- Opening Delimiter -

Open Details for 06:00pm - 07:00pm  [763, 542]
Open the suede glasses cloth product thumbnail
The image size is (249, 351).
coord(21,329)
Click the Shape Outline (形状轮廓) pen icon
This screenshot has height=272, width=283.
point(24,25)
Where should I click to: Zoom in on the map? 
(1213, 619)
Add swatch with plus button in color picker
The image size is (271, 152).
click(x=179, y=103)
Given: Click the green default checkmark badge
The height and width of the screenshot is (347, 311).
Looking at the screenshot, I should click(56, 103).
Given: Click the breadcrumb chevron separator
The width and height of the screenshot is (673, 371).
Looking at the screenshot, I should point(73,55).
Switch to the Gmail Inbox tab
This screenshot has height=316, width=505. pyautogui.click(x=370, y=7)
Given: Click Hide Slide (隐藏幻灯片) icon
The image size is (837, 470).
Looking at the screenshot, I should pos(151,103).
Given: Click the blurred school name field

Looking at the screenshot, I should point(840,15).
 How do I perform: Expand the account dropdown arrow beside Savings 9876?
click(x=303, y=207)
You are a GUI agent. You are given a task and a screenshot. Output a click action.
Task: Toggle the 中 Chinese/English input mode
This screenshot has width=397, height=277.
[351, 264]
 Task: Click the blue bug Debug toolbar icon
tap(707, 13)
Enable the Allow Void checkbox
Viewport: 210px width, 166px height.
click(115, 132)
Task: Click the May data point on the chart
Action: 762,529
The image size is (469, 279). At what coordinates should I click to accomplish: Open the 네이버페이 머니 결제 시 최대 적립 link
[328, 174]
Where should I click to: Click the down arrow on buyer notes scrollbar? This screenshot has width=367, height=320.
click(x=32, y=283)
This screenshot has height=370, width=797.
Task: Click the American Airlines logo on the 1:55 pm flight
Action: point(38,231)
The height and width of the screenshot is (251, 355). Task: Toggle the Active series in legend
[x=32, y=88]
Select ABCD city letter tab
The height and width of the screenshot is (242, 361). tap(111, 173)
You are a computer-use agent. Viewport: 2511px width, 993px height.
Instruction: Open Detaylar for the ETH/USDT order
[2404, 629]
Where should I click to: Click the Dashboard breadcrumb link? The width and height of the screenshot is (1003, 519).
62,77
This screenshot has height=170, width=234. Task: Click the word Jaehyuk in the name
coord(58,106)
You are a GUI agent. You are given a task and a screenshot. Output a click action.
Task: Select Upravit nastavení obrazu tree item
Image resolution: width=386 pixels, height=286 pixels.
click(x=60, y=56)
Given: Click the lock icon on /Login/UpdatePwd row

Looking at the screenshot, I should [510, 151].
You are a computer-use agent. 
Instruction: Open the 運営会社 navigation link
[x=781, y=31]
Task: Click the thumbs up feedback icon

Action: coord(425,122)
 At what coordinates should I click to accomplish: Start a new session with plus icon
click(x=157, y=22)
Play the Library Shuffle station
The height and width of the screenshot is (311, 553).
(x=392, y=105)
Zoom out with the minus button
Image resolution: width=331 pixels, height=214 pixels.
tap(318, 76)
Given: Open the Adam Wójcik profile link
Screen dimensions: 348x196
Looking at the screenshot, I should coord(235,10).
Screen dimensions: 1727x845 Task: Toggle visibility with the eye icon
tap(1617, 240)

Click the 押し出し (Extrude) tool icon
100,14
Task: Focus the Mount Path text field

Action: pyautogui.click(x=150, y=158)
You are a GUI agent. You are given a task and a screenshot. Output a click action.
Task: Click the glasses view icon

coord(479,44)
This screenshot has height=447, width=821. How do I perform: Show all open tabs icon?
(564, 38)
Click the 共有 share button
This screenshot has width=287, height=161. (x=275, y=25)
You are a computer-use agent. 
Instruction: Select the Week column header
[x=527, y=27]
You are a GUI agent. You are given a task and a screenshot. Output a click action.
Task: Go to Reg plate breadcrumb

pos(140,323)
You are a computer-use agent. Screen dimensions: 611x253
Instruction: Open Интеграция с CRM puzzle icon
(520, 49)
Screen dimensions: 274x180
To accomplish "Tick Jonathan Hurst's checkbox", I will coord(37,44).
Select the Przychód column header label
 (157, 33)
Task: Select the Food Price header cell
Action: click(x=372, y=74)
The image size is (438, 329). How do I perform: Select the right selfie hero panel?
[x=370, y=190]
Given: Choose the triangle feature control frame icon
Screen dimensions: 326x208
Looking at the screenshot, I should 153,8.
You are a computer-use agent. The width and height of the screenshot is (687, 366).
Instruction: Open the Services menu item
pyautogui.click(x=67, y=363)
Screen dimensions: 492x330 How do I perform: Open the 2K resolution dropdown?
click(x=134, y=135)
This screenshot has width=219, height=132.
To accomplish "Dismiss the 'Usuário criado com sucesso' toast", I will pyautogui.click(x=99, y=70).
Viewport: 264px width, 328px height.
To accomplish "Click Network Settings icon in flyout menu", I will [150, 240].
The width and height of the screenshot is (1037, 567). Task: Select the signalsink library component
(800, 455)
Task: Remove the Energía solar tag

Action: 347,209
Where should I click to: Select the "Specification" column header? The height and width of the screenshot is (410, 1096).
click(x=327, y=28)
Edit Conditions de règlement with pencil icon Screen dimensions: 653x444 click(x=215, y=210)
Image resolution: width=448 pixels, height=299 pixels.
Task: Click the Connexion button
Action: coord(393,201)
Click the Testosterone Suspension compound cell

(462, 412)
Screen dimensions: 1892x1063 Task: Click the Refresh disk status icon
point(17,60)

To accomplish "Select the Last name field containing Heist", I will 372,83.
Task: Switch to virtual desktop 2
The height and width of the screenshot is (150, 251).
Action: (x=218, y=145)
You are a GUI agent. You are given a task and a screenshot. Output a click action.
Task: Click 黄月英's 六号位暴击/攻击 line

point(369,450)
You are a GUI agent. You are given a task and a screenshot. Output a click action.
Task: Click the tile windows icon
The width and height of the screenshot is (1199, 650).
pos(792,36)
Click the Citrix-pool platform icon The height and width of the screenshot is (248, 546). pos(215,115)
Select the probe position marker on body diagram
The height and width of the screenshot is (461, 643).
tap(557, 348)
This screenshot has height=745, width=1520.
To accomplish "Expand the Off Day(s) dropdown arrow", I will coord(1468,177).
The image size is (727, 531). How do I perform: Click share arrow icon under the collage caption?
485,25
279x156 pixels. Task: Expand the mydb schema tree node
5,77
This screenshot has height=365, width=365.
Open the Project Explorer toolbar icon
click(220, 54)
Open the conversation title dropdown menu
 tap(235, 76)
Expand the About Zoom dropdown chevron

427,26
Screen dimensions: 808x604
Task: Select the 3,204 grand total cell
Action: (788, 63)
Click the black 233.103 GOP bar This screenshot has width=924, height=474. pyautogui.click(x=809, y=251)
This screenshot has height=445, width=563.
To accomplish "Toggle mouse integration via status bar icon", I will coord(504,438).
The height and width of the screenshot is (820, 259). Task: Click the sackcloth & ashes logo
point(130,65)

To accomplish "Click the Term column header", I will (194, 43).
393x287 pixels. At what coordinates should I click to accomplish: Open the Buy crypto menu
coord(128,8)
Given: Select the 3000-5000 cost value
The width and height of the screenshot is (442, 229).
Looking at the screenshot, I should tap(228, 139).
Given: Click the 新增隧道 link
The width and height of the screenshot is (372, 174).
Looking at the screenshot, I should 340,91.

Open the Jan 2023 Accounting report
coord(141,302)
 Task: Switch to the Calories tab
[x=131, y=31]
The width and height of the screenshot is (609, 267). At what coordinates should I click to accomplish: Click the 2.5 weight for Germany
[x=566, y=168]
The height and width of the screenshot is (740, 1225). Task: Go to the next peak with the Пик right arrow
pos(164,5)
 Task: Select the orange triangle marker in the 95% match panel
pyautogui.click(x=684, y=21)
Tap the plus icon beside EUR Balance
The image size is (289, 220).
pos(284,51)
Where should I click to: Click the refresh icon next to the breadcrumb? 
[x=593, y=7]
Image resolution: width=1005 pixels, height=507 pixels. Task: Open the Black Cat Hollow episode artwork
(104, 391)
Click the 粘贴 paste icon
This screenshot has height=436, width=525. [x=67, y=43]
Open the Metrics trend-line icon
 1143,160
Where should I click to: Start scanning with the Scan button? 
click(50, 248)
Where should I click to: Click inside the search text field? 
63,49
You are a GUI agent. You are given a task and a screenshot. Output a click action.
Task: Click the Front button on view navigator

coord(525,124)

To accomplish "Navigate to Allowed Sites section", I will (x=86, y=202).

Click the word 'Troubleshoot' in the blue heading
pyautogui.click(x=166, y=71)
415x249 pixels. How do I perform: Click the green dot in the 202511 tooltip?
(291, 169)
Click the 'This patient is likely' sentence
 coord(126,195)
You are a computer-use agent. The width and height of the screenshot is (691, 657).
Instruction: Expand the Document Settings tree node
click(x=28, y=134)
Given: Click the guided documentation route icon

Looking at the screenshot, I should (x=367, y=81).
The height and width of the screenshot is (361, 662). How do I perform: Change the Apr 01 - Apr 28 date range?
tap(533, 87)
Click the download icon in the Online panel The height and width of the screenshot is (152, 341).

- Closing Delimiter -

#### TASK TO COMPLETE:
Lines of the listing above that contain the word "computer" must all be copied.

#### RESPONSE FOR THIS EXERCISE:
You are a computer-use agent. Viewport: 2511px width, 993px height.
You are a computer-use agent. 
You are a computer-use agent. 
You are a computer-use agent. Screen dimensions: 611x253
You are a computer-use agent. The width and height of the screenshot is (687, 366).
You are a computer-use agent. The width and height of the screenshot is (691, 657).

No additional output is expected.